As Amazon readies for what will likely be two of its busiest days of the year, the pilots who transport its cargo are releasing a digital ad campaign on Facebook to highlight “concerns about how they are being overworked, underpaid and disrespected by their carriers.”

It’s the latest move in an increasingly bitter logistics saga as Amazon appeals to customers with faster and faster delivery options. The tactics have left pilots complaining about challenging schedules and low pay, and the airlines involved are accusing the pilots’ labor union of spreading lies—and delaying negotiations.

The new ads will direct viewers to the pilots’ website, PilotsDeserveBetter.org, which a union spokesman said “provides background from the pilots’ perspective about serious issues at their carriers.”

In addition, he said the pilots are standing in solidarity with the Amazon warehouse workers in Minnesota who are planning a Prime Day strike. A representative from the pilots’ union will be on the ground to show striking workers they have the support of Teamsters Local 1224.

“As we know firsthand, Amazon’s business model too often neglects the wellbeing of the workers who make the ecommerce giant so incredibly successful,” said Daniel Wells, an Atlas Air pilot and president of APA Teamsters Local 1224, in a statement. “We’re proud to be the airline professionals who fly the planes that deliver Amazon’s packages to millions of Americans, but we want to make sure we’re engaged in a sustainable, long-term operation.”

And then there’s that Minnesota strike:

Amazon.com Inc. warehouse workers in Minnesota plan to strike during the online retailer’s summer sales extravaganza, a sign that labor unrest persists even after the company committed to paying all employees at least $15 an hour last year.

Workers at a Shakopee, Minnesota, fulfillment center plan a six-hour work stoppage July 15, the first day of Prime Day. Amazon started the event five years ago, using deep discounts on televisions, toys and clothes to attract and retain Prime members, who pay subscription fees in exchange for free shipping and other perks.

“Amazon is going to be telling one story about itself, which is they can ship a Kindle to your house in one day, isn’t that wonderful,” said William Stolz, one of the Shakopee employees organizing the strike. “We want to take the opportunity to talk about what it takes to make that work happen and put pressure on Amazon to protect us and provide safe, reliable jobs.”

“The fact is Amazon offers already what this outside organization is asking for,” the company said in an emailed statement. Amazon provides competitive hourly rates ranging from $16.25 to $20.80, with benefits, “and we invite anyone to see for themselves by taking a tour of the facility” in Shakopee, the company added.

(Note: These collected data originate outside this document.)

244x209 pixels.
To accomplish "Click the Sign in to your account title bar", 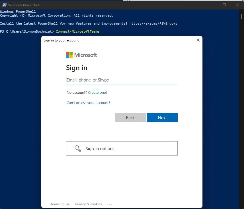I will (114, 40).
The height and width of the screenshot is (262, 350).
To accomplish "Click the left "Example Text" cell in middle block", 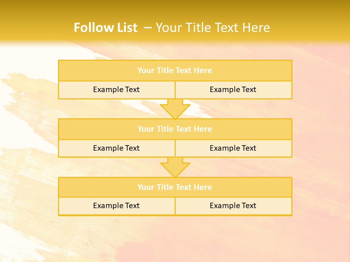I will [x=116, y=148].
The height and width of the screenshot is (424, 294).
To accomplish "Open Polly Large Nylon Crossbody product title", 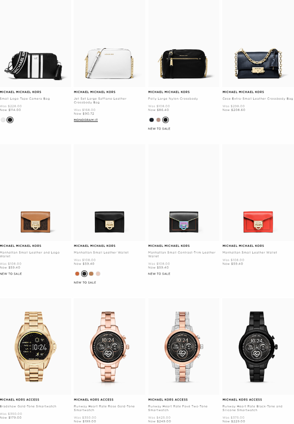I will [x=173, y=99].
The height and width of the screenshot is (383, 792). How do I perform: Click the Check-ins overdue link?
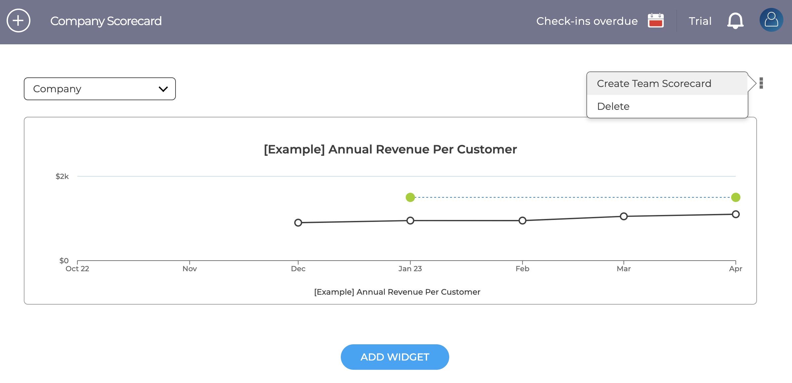tap(587, 21)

In Europe, where unions are stronger, Amazon workers routinely strike during big shopping events like Prime Day and Black Friday. Until now, Amazon’s U.S. workers haven’t walked off the job during key sales days. About 250 union pilots who haul packages for Amazon and DHL Worldwide Express staged a brief strike in the lead-up to Thanksgiving in 2016 before a federal judge ordered them back to work, eliminating any disruptions during the peak holiday shopping season.

While the planned strike will affect just one of Amazon’s more than 100 U.S. warehouses, which typically employ a couple of thousand people, the unrest coincides with increasing political pressure on the company and could embolden workers elsewhere.

Worth noting here that a lot of the Amazon workers in the Minneapolis area are Somali immigrants, i.e., Ilhan Omar’s constituents. This is of course directly chosen by Amazon. That’s fine and all–they need jobs, but they also need to be treated with dignity and respect. And that’s not happening here.